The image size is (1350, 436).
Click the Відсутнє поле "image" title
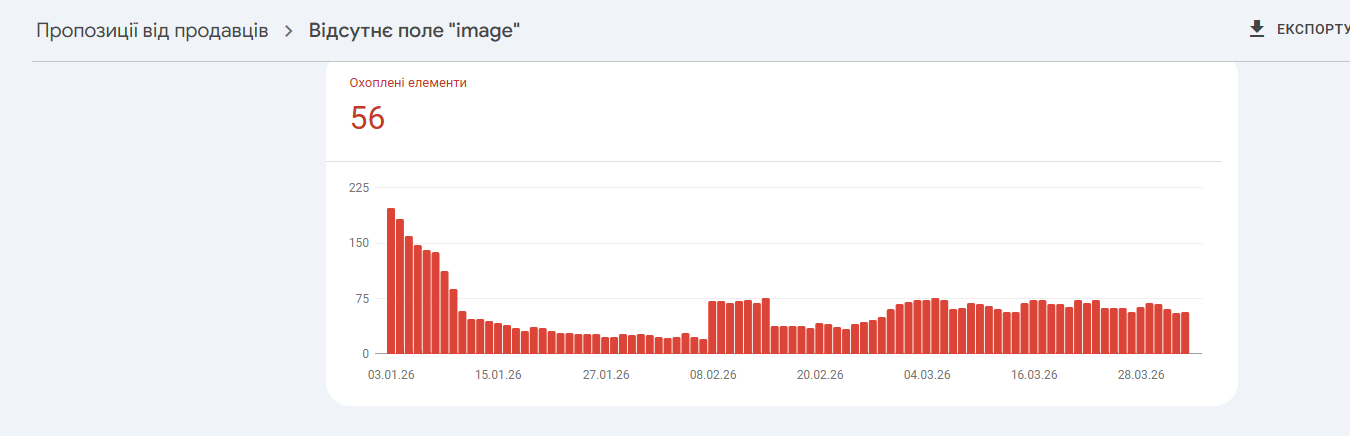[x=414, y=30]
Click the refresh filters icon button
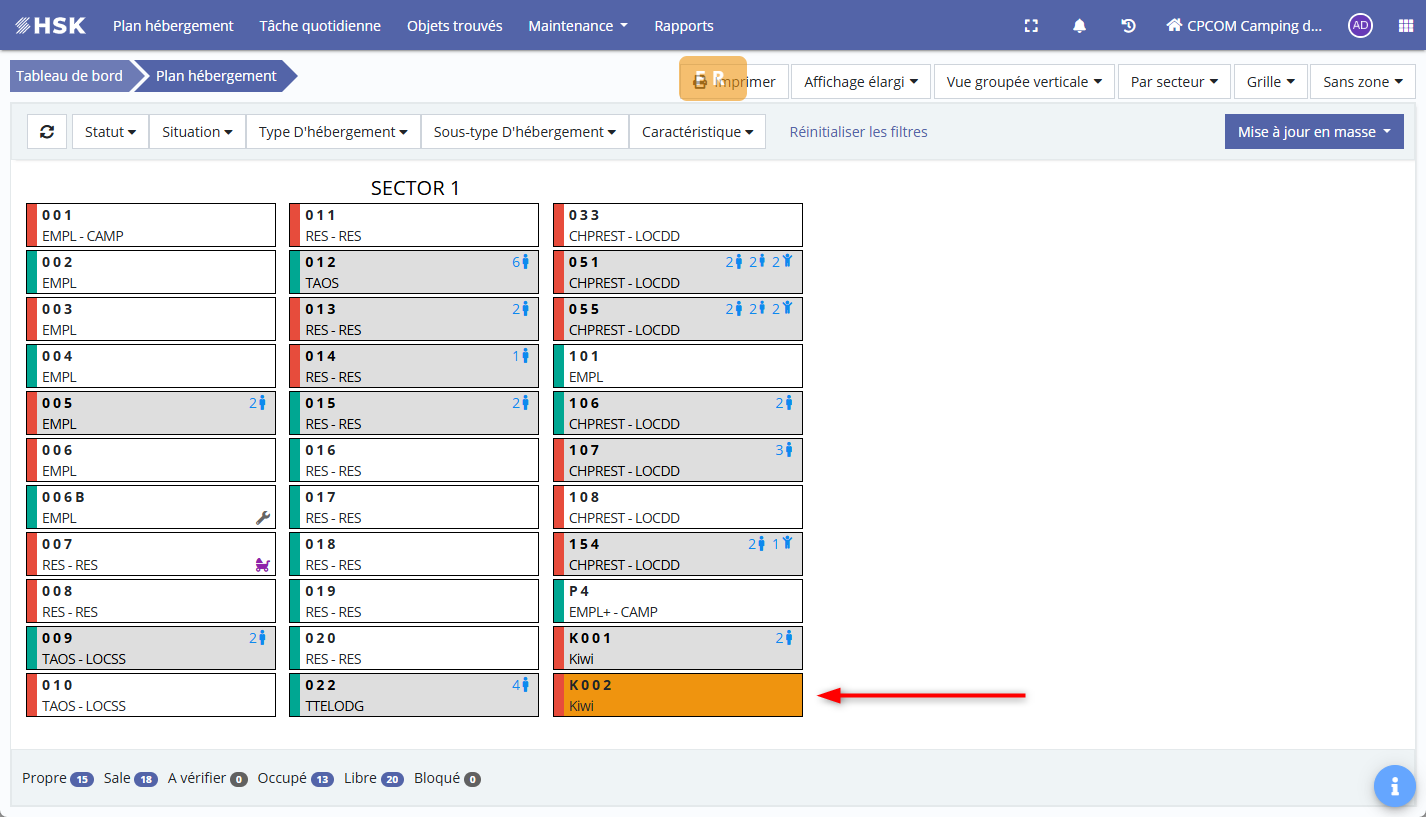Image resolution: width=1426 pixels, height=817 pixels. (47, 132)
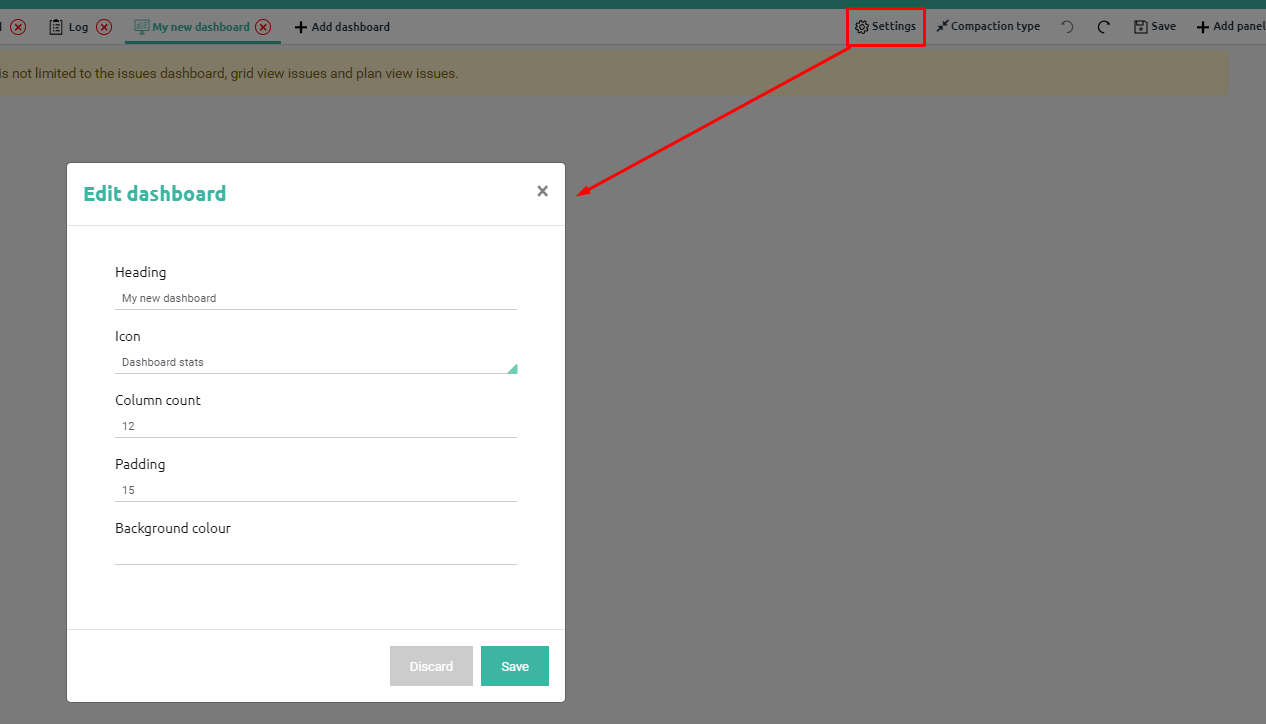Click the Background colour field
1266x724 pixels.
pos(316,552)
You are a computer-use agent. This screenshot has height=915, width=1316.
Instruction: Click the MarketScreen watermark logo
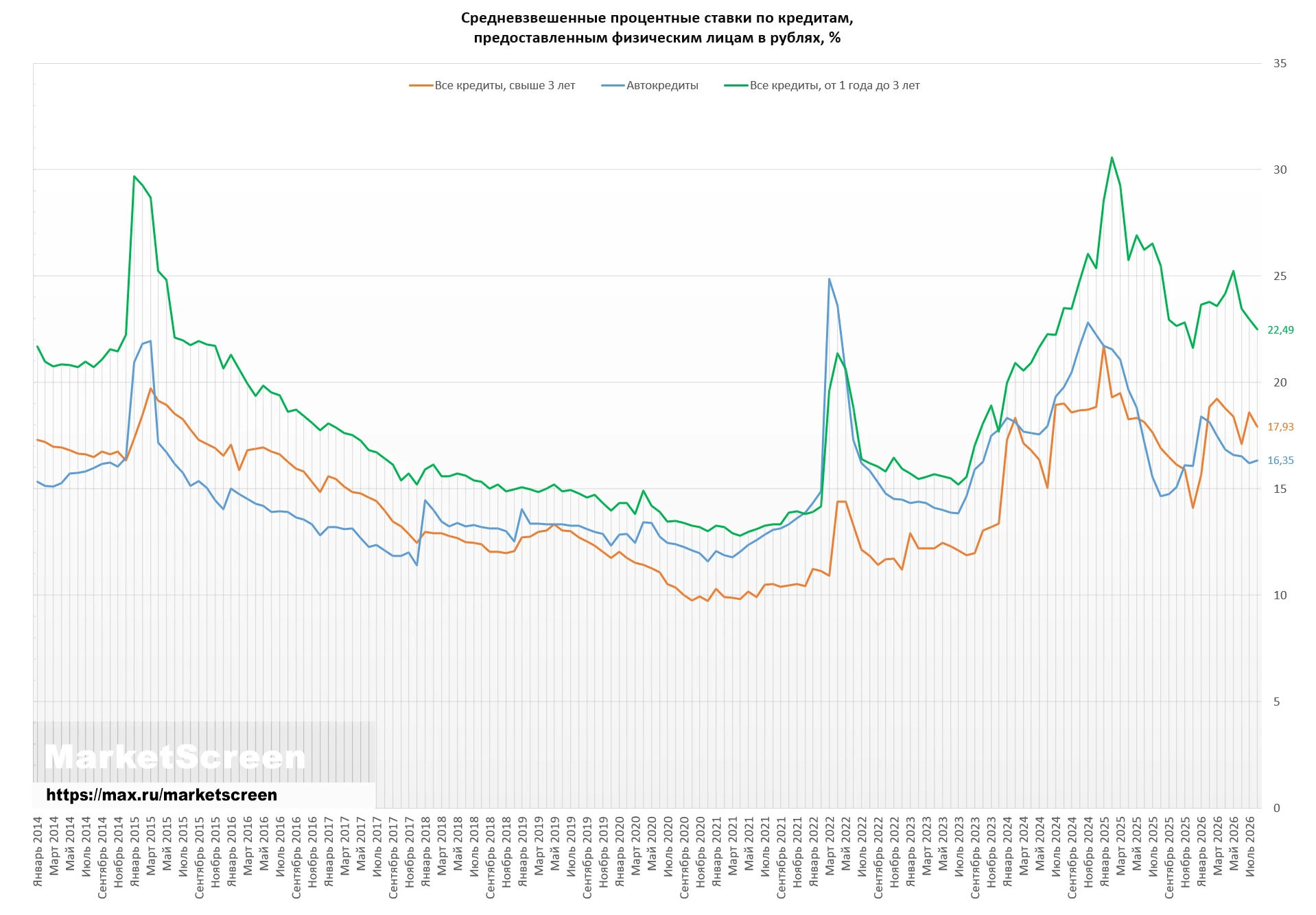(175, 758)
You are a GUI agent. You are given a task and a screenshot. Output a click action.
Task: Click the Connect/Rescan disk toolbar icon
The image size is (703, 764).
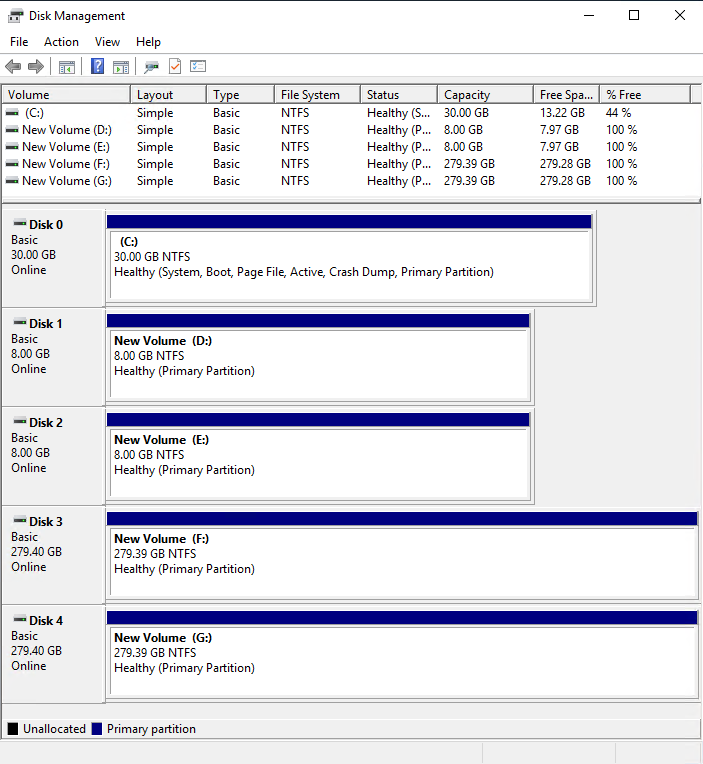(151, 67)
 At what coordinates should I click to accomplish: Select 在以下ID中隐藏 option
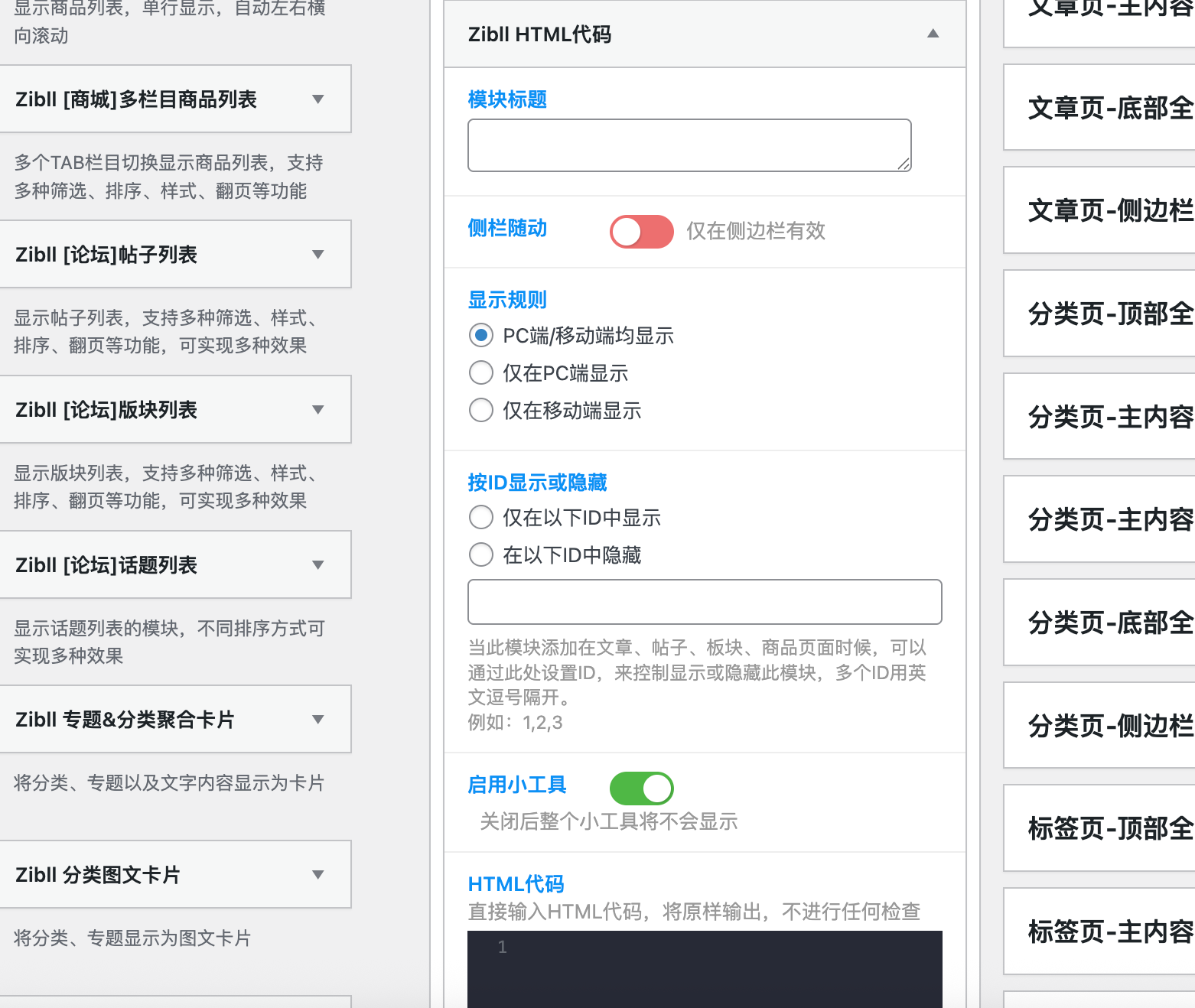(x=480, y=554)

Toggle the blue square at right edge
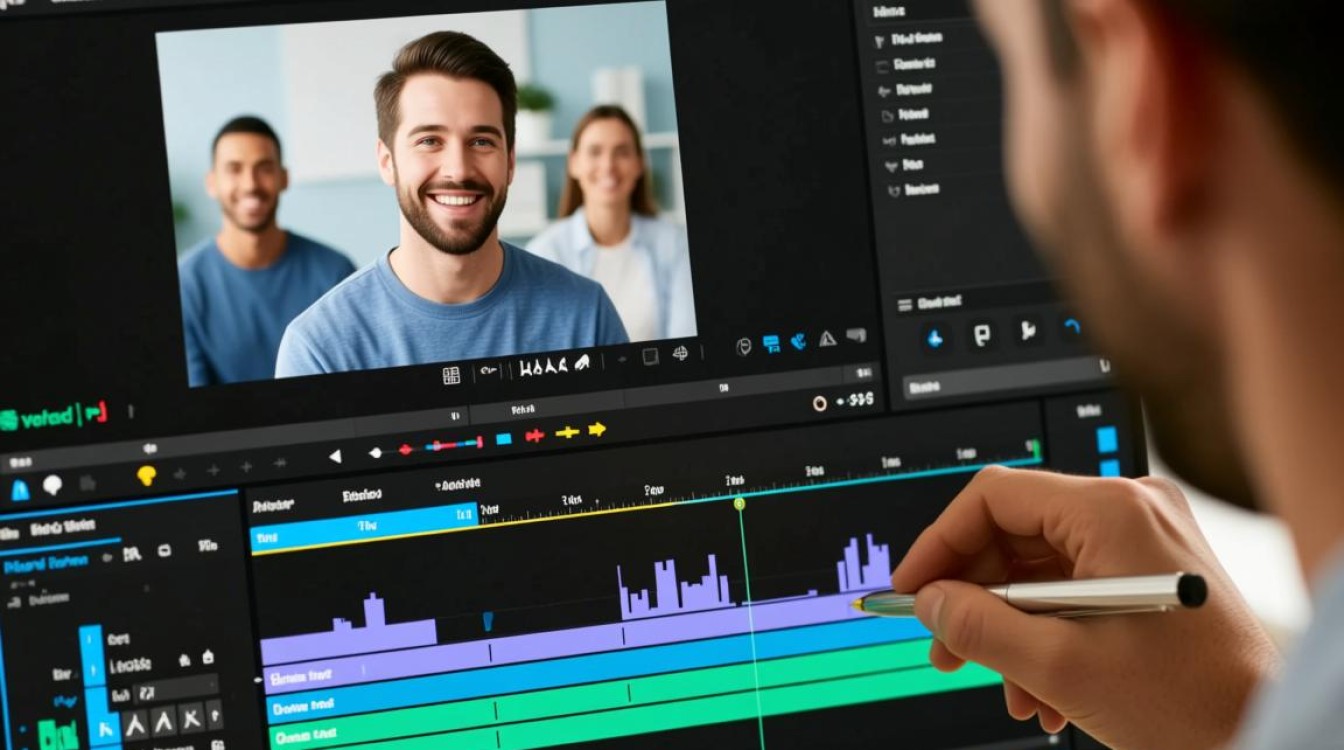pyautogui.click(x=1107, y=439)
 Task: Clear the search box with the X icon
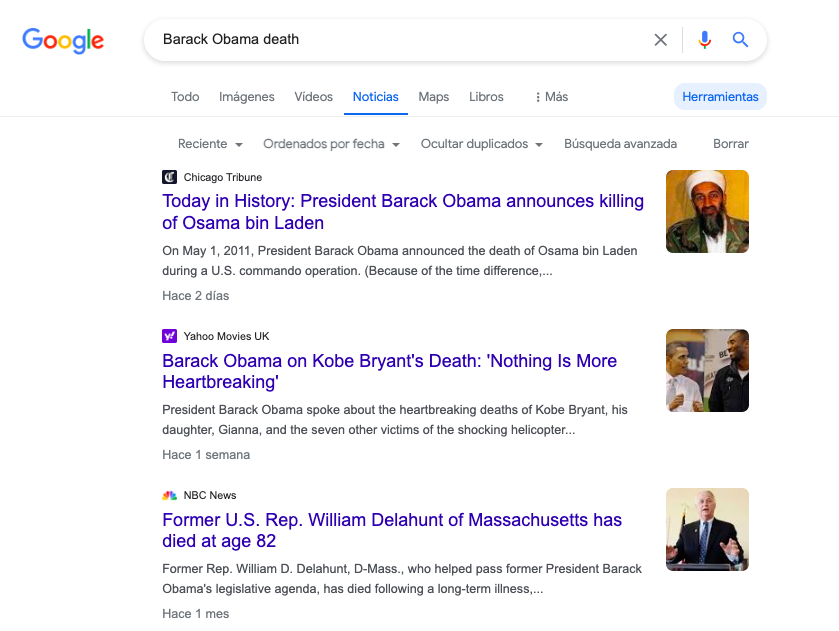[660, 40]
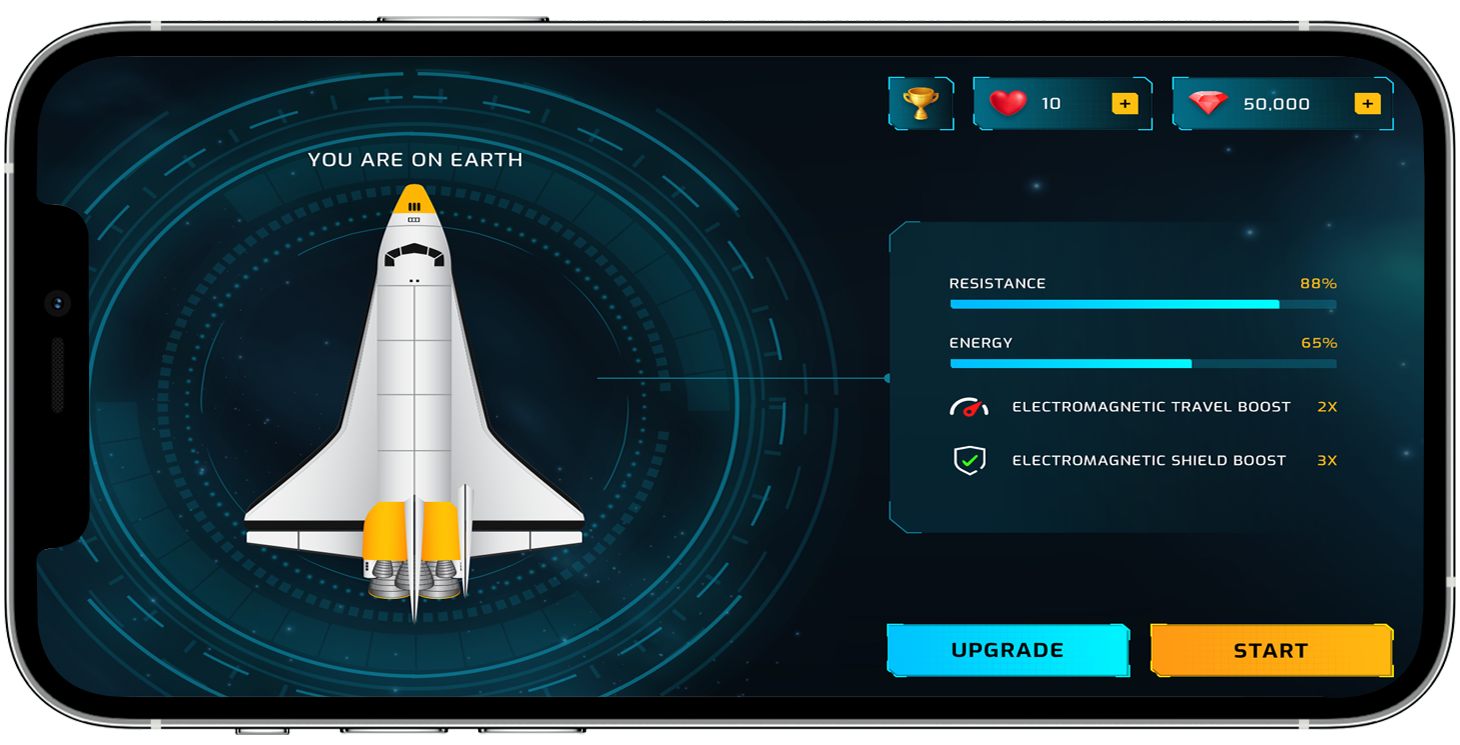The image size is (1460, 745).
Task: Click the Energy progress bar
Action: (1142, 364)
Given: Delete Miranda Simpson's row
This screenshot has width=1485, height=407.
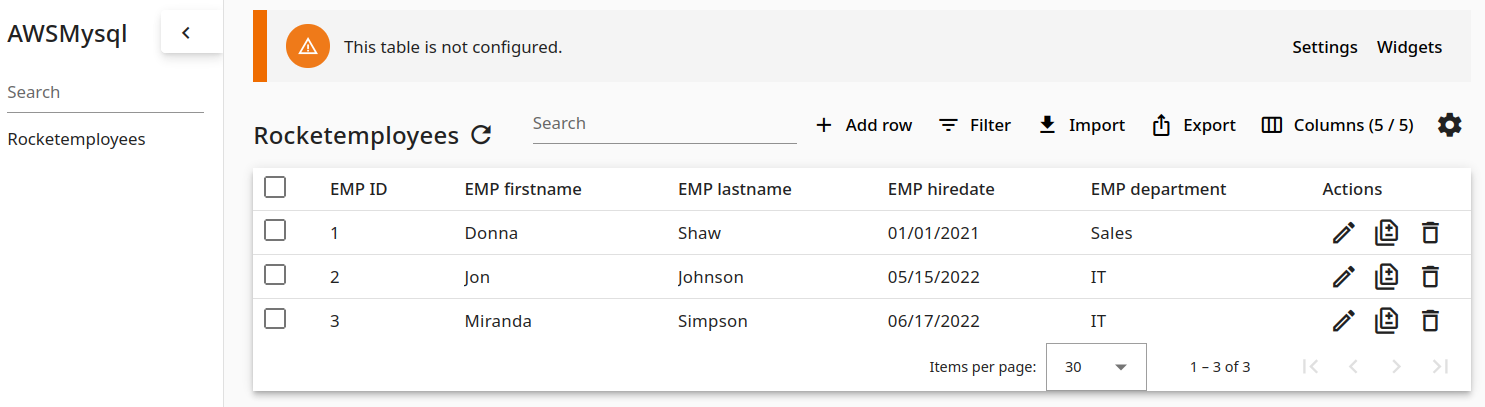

What to work on. Would you output the data above exactly as written, but with no images?

Solved problem.
The image size is (1350, 436).
Click the Відсутнє поле "image" title
[x=414, y=30]
Click the refresh filters icon button
Image resolution: width=1426 pixels, height=817 pixels. (47, 132)
Click the Background colour field
1266x724 pixels.
pos(316,552)
You are a computer-use agent. This screenshot has height=915, width=1316.
Instruction: Click the MarketScreen watermark logo
(175, 758)
You are a GUI agent. You are given a task and a screenshot. Output a click action.
Task: Click the Connect/Rescan disk toolbar icon
The image size is (703, 764).
(151, 67)
 At what coordinates should I click to accomplish: Select 在以下ID中隐藏 option
(x=480, y=554)

Toggle the blue square at right edge
pyautogui.click(x=1107, y=439)
 Task: Clear the search box with the X icon
[660, 40]
The image size is (1460, 745).
Task: Click the Energy progress bar
Action: (1142, 364)
Given: Delete Miranda Simpson's row
This screenshot has width=1485, height=407.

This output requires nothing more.